Wie gesagt, das Problem existiert bei mir im IE kurioserweise nicht mehr:





(links: IE6, rechts: IE7 / WinXP)

mfg Maik


----------



## julchen (11. Dezember 2008)

ich hab das Problem noch. ich hatte eben den style nochmals geändert. Kannst du nochmals bitte auf den aktuellen style-sheet schauen und mir kurz sagen was ich ändern muss. oder den browser nochmals refreshen. bei mir ist es immer noch. muss ich eventuell im style für body den kommentar für den ie deklarieren anstatt wichtig oder noch eine zeile einfügen mit height 100% und auskommentiert für den ie?


----------



## Maik (11. Dezember 2008)

Bei mir wird noch immer alles wie gewünscht angezeigt, und die entsprechenden CSS-Regeln sind in dieser Form auch richtig geschrieben - deshalb hatte ich eingangs auch nur den height-Wert für den Viewport und Dokumentkörper als mögliche Fehlerquelle ausgemacht.

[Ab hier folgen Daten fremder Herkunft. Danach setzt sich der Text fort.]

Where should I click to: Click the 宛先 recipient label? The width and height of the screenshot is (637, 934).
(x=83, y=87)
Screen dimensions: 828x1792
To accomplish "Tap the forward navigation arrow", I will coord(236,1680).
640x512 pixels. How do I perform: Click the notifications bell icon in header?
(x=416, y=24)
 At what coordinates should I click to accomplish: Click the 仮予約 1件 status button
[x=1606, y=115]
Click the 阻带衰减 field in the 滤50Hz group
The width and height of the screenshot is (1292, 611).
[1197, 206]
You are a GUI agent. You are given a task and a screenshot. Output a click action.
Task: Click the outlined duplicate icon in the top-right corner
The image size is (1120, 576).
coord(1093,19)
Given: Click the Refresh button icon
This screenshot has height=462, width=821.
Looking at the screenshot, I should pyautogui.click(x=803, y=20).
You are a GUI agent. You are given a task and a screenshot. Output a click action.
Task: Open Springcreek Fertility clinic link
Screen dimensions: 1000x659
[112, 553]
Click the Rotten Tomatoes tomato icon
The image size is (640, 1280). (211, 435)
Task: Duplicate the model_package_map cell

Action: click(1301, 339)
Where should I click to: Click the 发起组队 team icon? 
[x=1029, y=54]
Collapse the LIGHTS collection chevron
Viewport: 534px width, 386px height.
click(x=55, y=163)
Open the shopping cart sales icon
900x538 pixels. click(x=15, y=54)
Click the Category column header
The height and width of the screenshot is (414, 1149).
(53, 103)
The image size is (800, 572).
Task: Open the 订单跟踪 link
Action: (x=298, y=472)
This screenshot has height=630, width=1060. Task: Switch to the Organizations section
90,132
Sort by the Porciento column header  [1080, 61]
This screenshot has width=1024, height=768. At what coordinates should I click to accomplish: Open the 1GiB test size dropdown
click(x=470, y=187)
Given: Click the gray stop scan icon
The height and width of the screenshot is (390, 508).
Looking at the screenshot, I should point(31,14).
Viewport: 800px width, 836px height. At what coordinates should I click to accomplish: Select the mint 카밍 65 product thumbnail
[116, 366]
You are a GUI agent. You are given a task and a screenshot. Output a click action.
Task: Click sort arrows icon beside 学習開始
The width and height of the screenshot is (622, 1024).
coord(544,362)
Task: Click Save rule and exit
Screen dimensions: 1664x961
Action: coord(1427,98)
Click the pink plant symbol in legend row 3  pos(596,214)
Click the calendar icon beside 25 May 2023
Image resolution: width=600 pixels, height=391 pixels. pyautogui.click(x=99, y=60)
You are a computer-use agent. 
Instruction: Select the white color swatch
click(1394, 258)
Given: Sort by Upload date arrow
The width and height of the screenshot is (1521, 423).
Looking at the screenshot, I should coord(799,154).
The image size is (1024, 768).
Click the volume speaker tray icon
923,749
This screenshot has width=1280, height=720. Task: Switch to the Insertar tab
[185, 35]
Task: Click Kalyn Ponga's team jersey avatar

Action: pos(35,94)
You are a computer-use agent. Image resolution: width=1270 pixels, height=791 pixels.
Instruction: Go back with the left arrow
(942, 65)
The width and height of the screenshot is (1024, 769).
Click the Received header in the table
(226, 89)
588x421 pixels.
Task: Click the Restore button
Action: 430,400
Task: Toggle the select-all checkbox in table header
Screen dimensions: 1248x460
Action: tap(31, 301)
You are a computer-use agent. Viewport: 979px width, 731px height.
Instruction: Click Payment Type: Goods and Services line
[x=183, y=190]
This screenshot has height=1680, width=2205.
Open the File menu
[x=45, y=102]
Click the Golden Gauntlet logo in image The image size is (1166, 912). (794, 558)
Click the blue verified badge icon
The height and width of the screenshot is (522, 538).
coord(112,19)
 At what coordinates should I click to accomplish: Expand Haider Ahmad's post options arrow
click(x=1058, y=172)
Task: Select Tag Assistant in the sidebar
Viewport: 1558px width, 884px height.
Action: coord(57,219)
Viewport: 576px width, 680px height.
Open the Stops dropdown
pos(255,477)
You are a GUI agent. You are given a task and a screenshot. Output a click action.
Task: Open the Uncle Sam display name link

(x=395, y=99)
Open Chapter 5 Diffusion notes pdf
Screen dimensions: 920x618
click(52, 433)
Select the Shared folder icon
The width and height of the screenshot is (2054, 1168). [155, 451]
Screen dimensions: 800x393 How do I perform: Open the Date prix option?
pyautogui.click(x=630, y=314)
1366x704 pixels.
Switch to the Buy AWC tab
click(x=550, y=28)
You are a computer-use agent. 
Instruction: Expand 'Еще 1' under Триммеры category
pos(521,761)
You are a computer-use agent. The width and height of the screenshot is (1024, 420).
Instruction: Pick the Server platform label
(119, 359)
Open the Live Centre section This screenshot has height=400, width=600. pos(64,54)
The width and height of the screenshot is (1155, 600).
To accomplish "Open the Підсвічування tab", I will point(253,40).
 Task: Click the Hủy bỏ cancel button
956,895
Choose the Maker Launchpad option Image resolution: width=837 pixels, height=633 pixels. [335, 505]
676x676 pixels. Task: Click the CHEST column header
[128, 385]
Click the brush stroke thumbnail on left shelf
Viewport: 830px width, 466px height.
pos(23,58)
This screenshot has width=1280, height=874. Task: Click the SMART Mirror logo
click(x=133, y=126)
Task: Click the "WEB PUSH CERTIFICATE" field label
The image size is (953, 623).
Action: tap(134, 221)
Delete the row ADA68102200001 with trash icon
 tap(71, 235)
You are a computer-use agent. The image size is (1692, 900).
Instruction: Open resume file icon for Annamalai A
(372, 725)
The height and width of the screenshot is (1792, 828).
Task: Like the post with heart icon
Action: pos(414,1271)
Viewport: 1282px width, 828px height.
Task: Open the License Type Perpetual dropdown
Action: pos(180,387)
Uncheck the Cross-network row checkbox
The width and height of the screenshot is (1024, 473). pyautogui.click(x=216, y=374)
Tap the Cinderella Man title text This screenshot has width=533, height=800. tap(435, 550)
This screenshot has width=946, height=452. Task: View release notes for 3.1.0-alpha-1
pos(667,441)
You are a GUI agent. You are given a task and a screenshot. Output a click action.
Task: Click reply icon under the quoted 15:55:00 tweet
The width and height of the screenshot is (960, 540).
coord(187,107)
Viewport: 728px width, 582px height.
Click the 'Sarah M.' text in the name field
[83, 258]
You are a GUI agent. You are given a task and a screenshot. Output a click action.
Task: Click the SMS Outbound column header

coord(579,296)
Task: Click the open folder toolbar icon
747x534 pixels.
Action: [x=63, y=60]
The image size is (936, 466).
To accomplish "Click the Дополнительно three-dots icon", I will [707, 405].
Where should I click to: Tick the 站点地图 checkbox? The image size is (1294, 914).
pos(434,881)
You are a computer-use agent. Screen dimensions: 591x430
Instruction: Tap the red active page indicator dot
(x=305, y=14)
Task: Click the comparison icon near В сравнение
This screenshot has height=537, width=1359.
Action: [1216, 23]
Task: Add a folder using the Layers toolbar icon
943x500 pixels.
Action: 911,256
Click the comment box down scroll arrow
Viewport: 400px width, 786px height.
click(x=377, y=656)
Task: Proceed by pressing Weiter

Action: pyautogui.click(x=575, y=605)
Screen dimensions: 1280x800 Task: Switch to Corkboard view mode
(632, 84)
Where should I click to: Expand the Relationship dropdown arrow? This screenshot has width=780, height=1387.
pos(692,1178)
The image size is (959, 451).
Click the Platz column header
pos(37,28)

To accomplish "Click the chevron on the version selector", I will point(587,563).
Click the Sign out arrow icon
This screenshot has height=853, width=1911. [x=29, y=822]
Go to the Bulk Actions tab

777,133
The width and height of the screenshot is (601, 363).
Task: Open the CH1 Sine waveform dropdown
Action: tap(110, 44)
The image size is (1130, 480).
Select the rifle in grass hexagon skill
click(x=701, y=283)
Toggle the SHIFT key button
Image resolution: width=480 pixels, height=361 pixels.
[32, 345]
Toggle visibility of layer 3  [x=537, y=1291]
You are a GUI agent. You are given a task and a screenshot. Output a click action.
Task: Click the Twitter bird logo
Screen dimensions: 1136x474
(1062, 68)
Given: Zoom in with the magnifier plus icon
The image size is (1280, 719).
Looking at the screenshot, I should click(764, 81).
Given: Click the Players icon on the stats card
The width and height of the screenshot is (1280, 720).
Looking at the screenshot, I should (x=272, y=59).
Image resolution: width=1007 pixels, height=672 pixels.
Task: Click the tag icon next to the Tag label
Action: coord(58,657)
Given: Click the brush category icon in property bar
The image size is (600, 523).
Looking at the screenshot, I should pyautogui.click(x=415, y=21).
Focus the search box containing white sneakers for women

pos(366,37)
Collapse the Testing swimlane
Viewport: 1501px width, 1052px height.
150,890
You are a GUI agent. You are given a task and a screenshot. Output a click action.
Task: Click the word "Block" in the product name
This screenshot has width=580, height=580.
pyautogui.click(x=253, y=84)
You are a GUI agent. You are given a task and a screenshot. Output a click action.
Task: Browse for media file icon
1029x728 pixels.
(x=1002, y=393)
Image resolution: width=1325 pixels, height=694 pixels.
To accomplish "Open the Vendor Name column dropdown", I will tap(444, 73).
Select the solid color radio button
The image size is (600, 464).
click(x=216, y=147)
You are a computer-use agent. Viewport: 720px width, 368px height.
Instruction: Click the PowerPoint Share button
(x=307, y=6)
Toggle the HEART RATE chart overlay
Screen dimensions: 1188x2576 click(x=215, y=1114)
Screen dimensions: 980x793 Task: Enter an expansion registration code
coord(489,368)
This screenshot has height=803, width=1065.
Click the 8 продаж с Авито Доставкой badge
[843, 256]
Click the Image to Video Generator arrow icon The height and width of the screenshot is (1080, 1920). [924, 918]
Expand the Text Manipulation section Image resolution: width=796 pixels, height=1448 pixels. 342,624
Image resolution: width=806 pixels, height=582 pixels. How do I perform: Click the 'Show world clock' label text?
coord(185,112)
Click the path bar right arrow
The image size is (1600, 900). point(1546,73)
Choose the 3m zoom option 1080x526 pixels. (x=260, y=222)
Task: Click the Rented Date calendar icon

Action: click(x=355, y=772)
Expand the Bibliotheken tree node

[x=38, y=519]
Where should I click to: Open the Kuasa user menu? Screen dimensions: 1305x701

Ach, und vernachlässige die Shift-Taste beim Verfassen deiner Beiträge nicht - vielen Dank 

mfg Maik


----------



## julchen (11. Dezember 2008)

Hallo,
ja sorry, ich war gerade was am essen und hatte nur eine Hand frei 

Komisch jetzt gehts bei mir auch, aber es war teilweise auf den Unterseiten so dass es noch immer so war. 

Trotzdem Danke
Julchen


----------



## Maik (11. Dezember 2008)

Ansonsten solltest du mal  die *.clearfix*-Klasse in der Box *#box_right*, sowie *.content_pic_left* aufrufen - das erspart nämlich das immer wiederkehrende inhaltsleere DIV*.clear* zum "Float-Clearing", und ist auch der Sinn der Technik, die in dieser CSS-Klasse steckt.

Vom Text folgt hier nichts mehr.